If a line of the records contains the string "computer", copy it out.

(Stored records)
▽
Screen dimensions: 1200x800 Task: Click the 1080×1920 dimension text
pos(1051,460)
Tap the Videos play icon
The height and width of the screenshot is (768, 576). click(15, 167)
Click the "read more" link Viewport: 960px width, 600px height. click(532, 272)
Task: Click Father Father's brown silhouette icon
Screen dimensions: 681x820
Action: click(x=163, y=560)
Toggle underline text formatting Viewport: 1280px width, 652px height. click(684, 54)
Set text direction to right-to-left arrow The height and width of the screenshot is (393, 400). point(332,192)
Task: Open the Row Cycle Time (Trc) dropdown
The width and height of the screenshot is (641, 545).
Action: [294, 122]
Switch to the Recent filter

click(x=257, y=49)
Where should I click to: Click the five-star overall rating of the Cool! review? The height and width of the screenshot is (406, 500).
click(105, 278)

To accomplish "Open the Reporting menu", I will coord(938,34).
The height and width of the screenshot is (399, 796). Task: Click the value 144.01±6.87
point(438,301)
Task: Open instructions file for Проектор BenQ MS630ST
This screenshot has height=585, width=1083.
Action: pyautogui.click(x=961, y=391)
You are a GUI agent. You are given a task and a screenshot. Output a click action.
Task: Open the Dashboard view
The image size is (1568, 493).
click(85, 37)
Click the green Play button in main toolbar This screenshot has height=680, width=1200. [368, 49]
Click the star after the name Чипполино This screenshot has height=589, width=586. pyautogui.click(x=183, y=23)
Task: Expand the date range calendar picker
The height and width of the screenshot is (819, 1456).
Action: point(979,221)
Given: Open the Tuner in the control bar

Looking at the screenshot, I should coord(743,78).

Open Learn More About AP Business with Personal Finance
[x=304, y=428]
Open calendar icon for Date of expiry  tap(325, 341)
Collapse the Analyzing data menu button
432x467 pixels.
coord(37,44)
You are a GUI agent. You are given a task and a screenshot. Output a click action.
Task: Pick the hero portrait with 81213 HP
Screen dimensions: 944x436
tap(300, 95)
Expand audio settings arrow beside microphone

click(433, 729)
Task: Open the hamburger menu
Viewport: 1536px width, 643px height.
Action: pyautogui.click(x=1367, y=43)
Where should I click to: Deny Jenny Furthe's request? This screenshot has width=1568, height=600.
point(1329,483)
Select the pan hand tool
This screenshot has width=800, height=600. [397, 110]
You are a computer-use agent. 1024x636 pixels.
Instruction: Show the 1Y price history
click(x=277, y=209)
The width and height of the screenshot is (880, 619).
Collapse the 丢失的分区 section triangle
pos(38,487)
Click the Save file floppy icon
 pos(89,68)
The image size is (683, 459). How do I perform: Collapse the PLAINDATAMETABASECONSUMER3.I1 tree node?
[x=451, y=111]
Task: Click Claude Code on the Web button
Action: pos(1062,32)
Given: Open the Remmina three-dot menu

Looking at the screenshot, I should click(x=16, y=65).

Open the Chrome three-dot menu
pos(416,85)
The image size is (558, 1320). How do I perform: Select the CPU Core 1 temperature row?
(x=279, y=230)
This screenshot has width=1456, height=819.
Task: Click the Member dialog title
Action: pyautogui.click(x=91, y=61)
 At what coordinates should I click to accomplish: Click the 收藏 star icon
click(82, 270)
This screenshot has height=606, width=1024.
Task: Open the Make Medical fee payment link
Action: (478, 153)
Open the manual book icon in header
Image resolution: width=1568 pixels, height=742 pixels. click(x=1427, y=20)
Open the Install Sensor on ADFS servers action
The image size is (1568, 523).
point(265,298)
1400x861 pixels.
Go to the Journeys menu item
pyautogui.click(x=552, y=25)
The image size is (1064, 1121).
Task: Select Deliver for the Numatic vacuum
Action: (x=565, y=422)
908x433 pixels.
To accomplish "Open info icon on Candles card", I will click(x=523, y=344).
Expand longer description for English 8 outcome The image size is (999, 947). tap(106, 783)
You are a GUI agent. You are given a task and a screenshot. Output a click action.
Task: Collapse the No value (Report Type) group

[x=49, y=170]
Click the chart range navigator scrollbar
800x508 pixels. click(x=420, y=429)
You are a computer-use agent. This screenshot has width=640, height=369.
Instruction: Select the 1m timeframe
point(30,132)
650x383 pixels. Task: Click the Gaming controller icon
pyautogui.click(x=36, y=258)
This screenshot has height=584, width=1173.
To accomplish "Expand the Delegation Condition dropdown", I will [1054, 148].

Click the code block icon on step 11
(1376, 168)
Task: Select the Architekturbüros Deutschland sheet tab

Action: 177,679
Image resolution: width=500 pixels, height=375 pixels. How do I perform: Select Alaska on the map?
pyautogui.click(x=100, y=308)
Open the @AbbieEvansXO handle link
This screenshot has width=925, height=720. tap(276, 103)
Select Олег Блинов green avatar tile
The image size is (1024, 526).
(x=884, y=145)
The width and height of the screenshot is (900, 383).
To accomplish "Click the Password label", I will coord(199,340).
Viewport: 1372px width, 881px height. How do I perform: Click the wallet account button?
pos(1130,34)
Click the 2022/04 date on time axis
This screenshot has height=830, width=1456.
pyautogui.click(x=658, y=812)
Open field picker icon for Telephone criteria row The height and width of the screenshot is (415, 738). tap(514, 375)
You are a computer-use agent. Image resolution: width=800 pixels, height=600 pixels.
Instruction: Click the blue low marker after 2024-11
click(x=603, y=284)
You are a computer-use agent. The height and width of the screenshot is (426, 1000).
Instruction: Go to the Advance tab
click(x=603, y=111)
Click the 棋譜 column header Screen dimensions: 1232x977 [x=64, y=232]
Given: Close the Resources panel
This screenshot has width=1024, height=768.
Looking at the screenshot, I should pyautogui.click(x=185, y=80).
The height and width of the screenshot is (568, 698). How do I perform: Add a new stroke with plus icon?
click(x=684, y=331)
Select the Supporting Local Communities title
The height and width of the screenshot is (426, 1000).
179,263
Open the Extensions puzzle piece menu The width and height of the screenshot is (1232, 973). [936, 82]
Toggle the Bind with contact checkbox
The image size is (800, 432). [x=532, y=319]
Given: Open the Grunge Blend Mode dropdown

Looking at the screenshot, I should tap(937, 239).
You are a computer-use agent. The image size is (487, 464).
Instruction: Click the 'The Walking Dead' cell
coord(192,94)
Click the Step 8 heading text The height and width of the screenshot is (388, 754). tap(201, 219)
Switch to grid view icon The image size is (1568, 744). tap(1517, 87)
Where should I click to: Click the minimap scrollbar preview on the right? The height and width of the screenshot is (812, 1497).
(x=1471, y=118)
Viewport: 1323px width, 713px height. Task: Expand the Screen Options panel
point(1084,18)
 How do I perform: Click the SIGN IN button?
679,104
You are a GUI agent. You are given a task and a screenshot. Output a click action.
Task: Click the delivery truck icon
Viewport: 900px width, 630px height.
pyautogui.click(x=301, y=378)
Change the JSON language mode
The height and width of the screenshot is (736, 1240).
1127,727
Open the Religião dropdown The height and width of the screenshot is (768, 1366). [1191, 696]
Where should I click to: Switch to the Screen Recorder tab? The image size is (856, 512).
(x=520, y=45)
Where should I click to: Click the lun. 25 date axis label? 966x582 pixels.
△
**Exercise result:**
You are a computer-use agent. 1024x636 pixels.
You are a computer-use agent. This screenshot has width=640, height=369.
You are a computer-use agent. Image resolution: width=800 pixels, height=600 pixels.
You are a computer-use agent. The height and width of the screenshot is (426, 1000).
You are a computer-use agent. The image size is (487, 464).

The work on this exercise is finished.